De Groote gave the impression, though in a not easily understandable narrative, that Pointer had somehow singlehandedly determined overnight that Phillips was not Cassidy. He quoted Pointer as saying the manuscript was written by Phillips, and Ashworth as saying it was written by Wilcox, without making it clear whether they were talking about one man or two. If De Groote had interviewed anyone with contrasting views about the matter, they are not mentioned in the article. I had emailed him in June, indicating that the Phillips story had serious holes. “I wish I had time to speak to you earlier,” he replied.
In any event, the August 16 Deseret News account comes across as an opaque tale of two men, possibly cousins (their mothers may have been sisters), trading identities or an opaque tale of one man with two identities. Take your pick. A Rocky Mountain rendition of The Importance of Being Earnest, absent Oscar Wilde.
The only apparent link to Cassidy was that Wilcox – or was it Phillips? – was in prison with the outlaw in the 1890s. That would pretty much eliminate the possibility that Cassidy was Wilcox. Nonetheless, Pointer was somehow “optimistic,” De Groote wrote, “that the manuscript” will lead to Cassidy. Where Cassidy might be hiding was not clear.
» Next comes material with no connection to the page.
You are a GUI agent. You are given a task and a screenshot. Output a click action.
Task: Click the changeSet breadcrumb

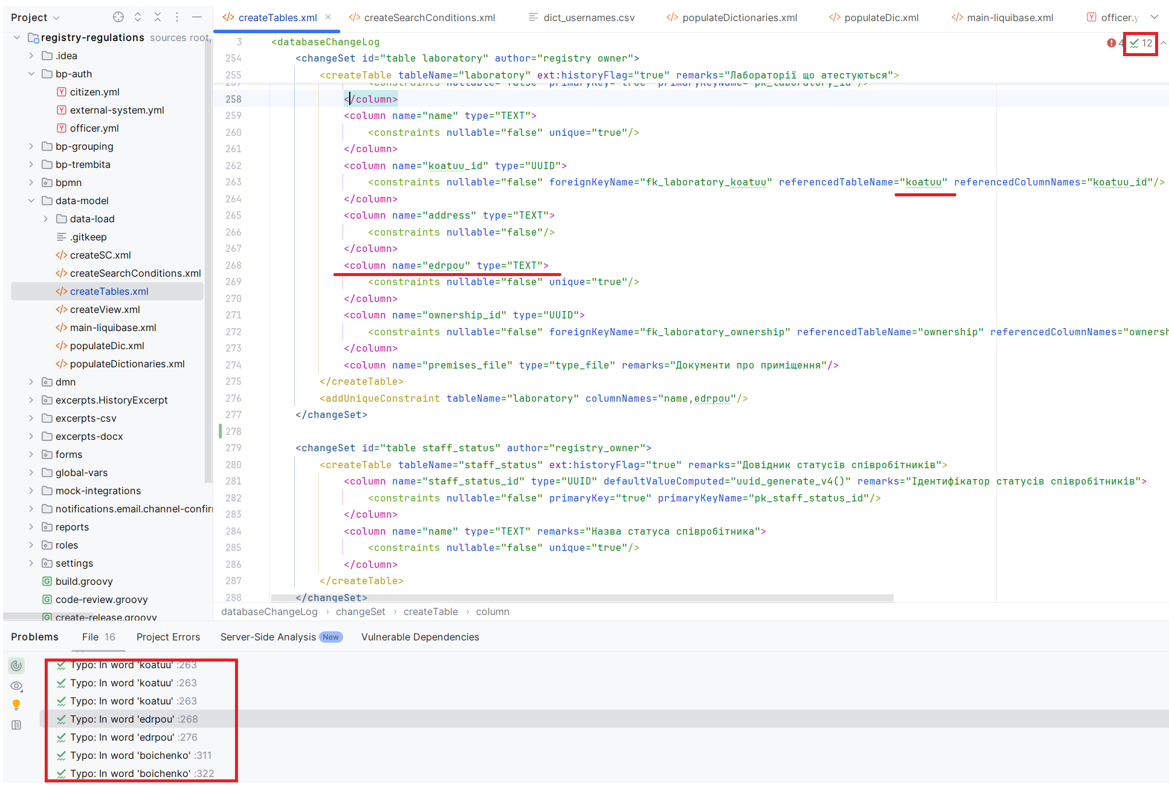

There was one final twist. After the AP story appeared, Pointer vanished, according to Ashworth, leaving him to handle the inevitable press queries. Wanting to avoid scooping De Groote’s story, which had not yet appeared, Ashworth in interviews with NPR and Radio New Zealand ducked the question of who wrote the Phillips manuscript. “‘It could very well be an autobiography. It’s either written by Butch or someone very closely associated with him,’” Ashworth told RNZ.
“Manuscript Casts Doubt on Butch Cassidy’s End”http://www.npr.org/2011/08/17/139696555/manuscript-casts-doubt-on-b...
“Just Who was Butch Cassidy” http://www.radionz.co.nz/search/results?mode=results&q=butch+ca...
Pointer reappeared several days later, telling Ashworth he had been away celebrating his wife’s birthday. I called him yesterday to get his side of the story; he uttered an expletive and hung up. I called back; he didn’t answer.
More than 400 versions of the August 15 AP story are still congregated at news.Google.com, while the August 16 Deseret News story is in an Internet version of solitary confinement. A friend asked me why that was. I told him, “Explorers Discover Pink Unicorn in Borneo?,” is news. “Explorers Don’t Discover Pink Unicorn in Borneo,” is not news.
– Daniel Buck
Buck is a member of the advisory board of the Wild West History Association and a contributing editor of True West. The views expressed here are his own.